The randomized, double-blind study evaluated 130 migraine patients. Patients were not on prophylaxis and received 2.5 to 45mg of COL-144 or placebo as an intravenous infusion over 20 minutes as first-line treatment of an acute migraine attack.
The primary end-point parameter was headache response, defined as a reduction in headache severity from moderate to severe at baseline to mild or no headache at two hours after initiation of infusion of study drug.
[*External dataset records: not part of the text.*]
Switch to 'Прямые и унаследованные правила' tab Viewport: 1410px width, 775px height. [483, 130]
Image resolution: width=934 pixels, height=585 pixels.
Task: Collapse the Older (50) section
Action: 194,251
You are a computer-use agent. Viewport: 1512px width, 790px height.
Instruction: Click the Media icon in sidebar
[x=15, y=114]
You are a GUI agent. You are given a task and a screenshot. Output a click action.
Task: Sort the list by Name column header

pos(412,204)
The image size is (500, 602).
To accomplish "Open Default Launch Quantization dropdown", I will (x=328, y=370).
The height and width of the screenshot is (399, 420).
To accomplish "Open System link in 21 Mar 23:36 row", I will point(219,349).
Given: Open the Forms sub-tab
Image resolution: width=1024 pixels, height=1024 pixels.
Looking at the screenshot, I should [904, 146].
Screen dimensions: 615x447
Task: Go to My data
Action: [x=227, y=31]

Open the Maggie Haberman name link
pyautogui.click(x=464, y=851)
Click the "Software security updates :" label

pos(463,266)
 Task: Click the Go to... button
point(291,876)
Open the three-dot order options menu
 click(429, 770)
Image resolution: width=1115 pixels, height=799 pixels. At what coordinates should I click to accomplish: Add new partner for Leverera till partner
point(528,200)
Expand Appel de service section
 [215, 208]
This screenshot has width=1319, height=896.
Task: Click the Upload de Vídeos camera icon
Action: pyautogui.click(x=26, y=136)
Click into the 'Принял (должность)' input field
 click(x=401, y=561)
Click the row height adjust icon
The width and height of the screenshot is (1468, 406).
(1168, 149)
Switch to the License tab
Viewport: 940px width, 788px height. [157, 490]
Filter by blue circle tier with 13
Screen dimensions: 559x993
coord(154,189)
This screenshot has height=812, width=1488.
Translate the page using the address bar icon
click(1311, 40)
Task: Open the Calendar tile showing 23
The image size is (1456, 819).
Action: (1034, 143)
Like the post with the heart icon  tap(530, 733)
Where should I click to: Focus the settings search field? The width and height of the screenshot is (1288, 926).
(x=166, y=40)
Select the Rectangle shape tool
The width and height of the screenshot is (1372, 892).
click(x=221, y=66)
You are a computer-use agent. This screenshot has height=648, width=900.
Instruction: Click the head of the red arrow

A higher proportion of patients showed a headache response at two hours post dose in the 10mg, 20mg, 30mg and 45mg groups compared to placebo (54.2 to 75% vs 45.2%) with a statistically significant linear association between response rates and dose levels (p= 0.0126). The adaptive study design used could identify doses giving a headache response in 50-75% of patients. It did not explore the maximum possible efficacy of the drug.
According to the company, COL-144 is a neurally acting anti-migraine agent, which unlike triptans, exhibits anti-migraine activity without causing vasoconstriction. COL-144 is a highly potent and selective 5HT1F receptor agonist.
Alison Pilgrim, chief medical officer of CoLucid, said: “The study indicates that COL-144 may be a treatment option for all patients including those who don’t respond to or are contraindicated for the current standard of care.”